:: Provided passage
Jack Daly – love Jack, must have seen him at least 3 times. First time must have been 15 years ago. It was only a few days ago I searched for the ‘Spinach’ story on YouTube to share on Yammer with all the staff. It’s a story about problem solving.

Finally, what’s a budgie van?

It’s a Budget Chubby obviously…….
Chubby was the name we gave to our two-berth campers….as these got older we created a new class of vehicle to reflect the age and price, the Budgie.
We also have KuGA campervans, they’re a bit older but still sexy.
peter burke image 2
Peter's GREAT EIGHT – 8 quick getting-to-know you questions we ask all our interviewees: 

What's a book you'd recommend?   Besides above, a short simple read for managers would be Wayne Bennett’s – Don’t Die with the Music in You. 
If you could co-author a book with anyone, who would it be, and what is the book title? Seth Godin and me “Staff” is not a Four Letter Word, or Elon Musk and me “Mate, they can put a man on the moon, and you’re telling me this simple thing can not be done."
::::
Job 1
List every person the interview excerpt names, apart from the interviewee Peter.
Job 2
Please continue the interview excerpt from the point where it stops.
:: Records
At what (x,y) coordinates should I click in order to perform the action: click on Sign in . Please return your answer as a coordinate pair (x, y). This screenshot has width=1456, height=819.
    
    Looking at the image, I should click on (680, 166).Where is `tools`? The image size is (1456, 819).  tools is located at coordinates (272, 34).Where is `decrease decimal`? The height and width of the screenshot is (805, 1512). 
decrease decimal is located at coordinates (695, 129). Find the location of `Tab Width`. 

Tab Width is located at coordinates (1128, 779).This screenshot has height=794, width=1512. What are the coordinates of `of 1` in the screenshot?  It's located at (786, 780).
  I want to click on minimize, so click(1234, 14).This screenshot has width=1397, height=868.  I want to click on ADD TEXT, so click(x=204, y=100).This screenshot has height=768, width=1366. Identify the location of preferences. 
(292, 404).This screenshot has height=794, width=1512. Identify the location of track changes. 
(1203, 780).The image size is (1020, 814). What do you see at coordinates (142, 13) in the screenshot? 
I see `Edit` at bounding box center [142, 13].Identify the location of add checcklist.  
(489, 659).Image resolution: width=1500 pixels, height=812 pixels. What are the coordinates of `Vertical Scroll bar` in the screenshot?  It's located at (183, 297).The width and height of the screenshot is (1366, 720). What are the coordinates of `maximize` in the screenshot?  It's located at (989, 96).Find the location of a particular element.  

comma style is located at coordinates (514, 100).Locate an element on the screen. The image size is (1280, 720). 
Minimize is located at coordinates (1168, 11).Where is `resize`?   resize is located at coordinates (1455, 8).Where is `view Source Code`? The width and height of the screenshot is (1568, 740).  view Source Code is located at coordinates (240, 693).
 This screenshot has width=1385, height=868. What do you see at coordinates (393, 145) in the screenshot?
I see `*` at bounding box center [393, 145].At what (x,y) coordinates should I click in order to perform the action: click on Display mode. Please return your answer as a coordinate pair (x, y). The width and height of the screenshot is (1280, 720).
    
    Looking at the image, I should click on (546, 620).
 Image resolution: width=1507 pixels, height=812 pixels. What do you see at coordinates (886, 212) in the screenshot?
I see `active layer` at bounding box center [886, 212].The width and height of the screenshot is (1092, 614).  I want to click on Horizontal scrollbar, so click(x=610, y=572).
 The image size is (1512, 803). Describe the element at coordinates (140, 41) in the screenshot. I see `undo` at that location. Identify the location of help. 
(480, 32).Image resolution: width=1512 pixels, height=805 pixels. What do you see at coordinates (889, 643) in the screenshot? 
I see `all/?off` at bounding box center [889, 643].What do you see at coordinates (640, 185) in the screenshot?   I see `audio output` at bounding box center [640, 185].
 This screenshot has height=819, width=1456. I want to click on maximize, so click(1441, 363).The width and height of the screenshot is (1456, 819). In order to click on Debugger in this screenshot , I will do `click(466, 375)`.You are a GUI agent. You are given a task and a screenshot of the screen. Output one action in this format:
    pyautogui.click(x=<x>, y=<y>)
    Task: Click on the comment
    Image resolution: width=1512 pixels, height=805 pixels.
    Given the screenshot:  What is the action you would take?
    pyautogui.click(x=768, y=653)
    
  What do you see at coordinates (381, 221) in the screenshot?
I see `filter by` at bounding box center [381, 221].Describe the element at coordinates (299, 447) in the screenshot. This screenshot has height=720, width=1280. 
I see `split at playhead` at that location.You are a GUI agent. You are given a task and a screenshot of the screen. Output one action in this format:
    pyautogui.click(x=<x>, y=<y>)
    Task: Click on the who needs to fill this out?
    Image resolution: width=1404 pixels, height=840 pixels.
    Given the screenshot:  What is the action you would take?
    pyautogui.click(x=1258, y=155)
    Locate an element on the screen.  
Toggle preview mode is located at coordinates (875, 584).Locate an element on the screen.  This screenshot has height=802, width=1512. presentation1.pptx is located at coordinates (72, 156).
::::
Final answer 1
Jack Daly, Wayne Bennett, Seth Godin, Elon Musk

Final answer 2
What's a great bit of advice you could share?   Never surrender.
What's been your lowest moment, and how did you recover?  2000 to end of GFC – just keep putting one foot in front of the other.
How do you relax? Surf, exercise, read, TV.
What’s a fun fact that’s not widely known about you? 
  • I support pill testing;
  • Re-opening Sydney nightlife;
  • Refuse to listen to Alan Jones or Ray Hadley;
  • Prefer speedos when swimming and board shorts when boarding;
  • Blame the media for giving oxygen to stories whose only purpose is to whip up outrage;
  • The world will be in good hands when all us ageing wowsers hand over the baton.
What's the secret of success? Giving it 100%.
What's a prediction for 2025?  Something digital. Keep an eye on potential growing backlash against tourism as numbers surge.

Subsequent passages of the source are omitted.